[Task goal] Could you copy every line in the listing below that has the word "agent"?

====================

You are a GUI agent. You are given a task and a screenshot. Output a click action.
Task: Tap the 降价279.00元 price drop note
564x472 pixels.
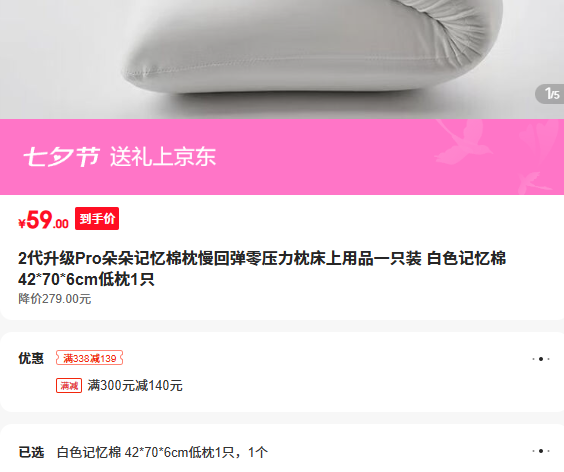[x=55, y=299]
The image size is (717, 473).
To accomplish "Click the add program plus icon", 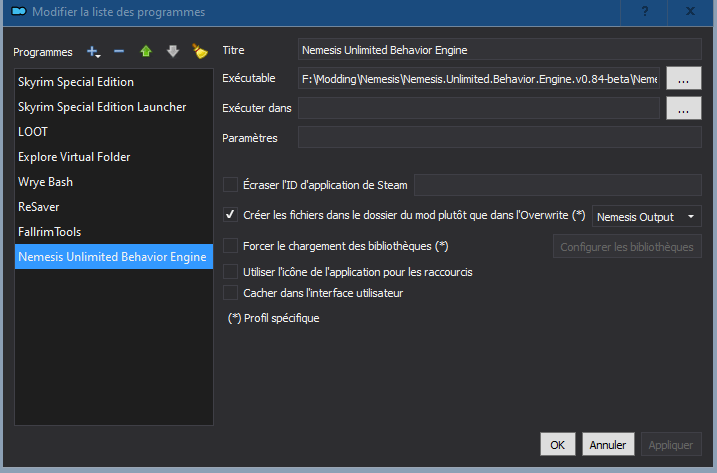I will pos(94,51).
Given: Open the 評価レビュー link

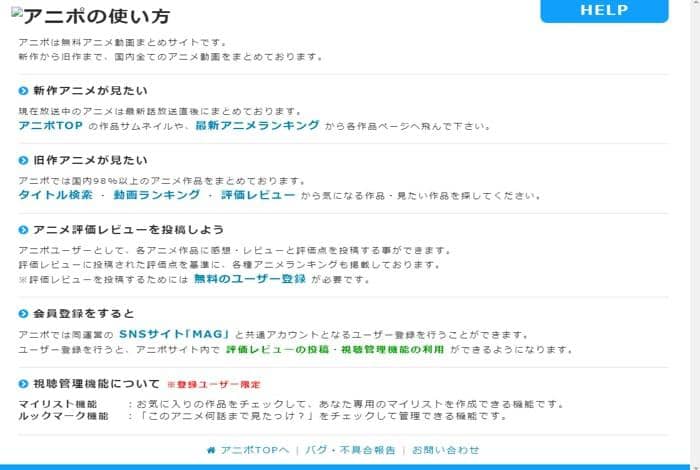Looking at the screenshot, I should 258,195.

====================

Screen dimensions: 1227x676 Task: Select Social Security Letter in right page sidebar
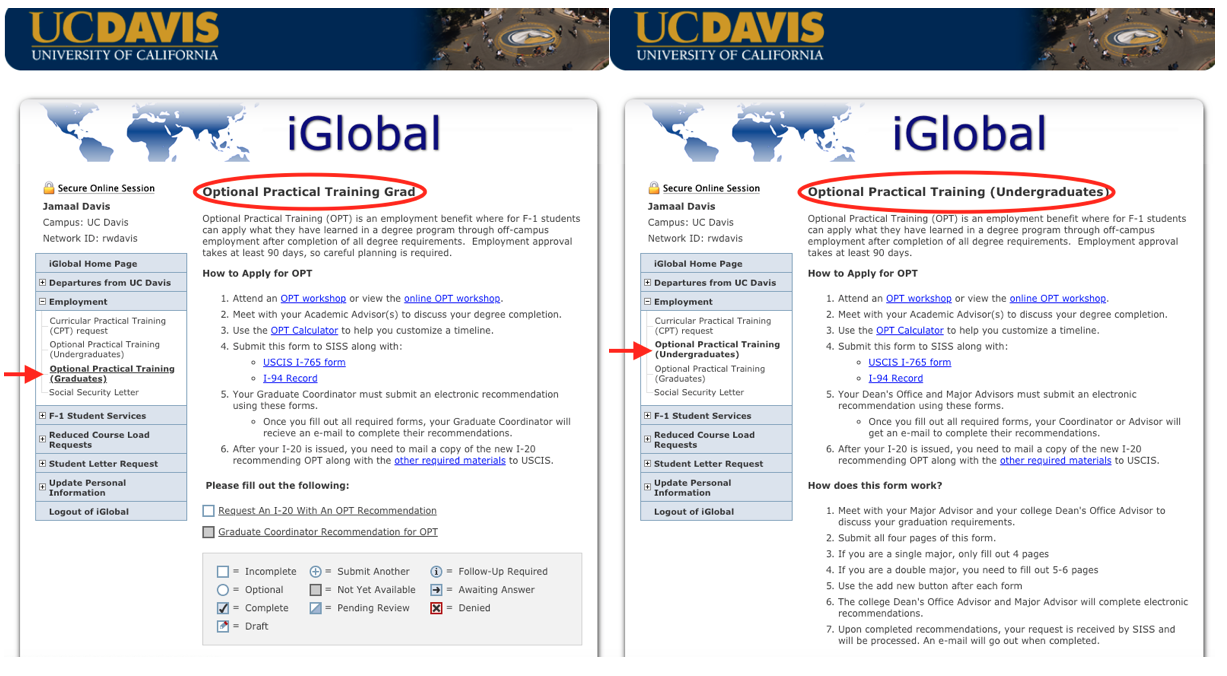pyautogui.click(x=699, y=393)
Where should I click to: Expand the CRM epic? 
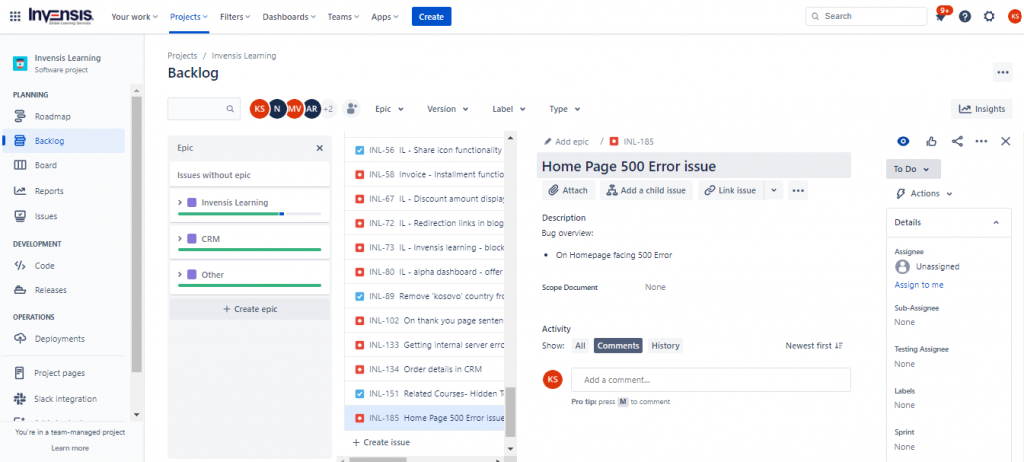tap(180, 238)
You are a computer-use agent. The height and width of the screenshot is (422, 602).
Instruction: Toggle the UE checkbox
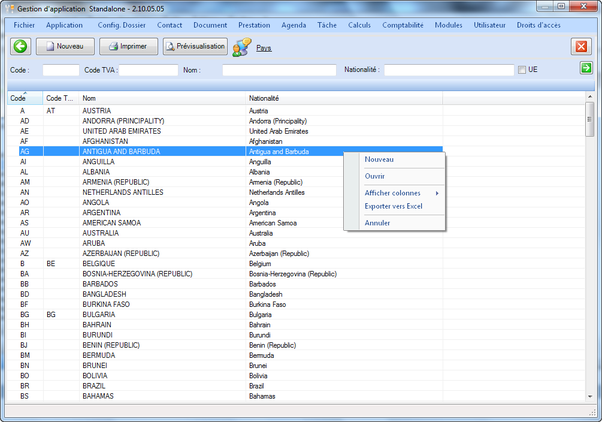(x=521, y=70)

====================

[Written solution]
You are a GUI agent. You are given a task and a screenshot. Output a click action.
You are a computer-use agent. The height and width of the screenshot is (422, 602).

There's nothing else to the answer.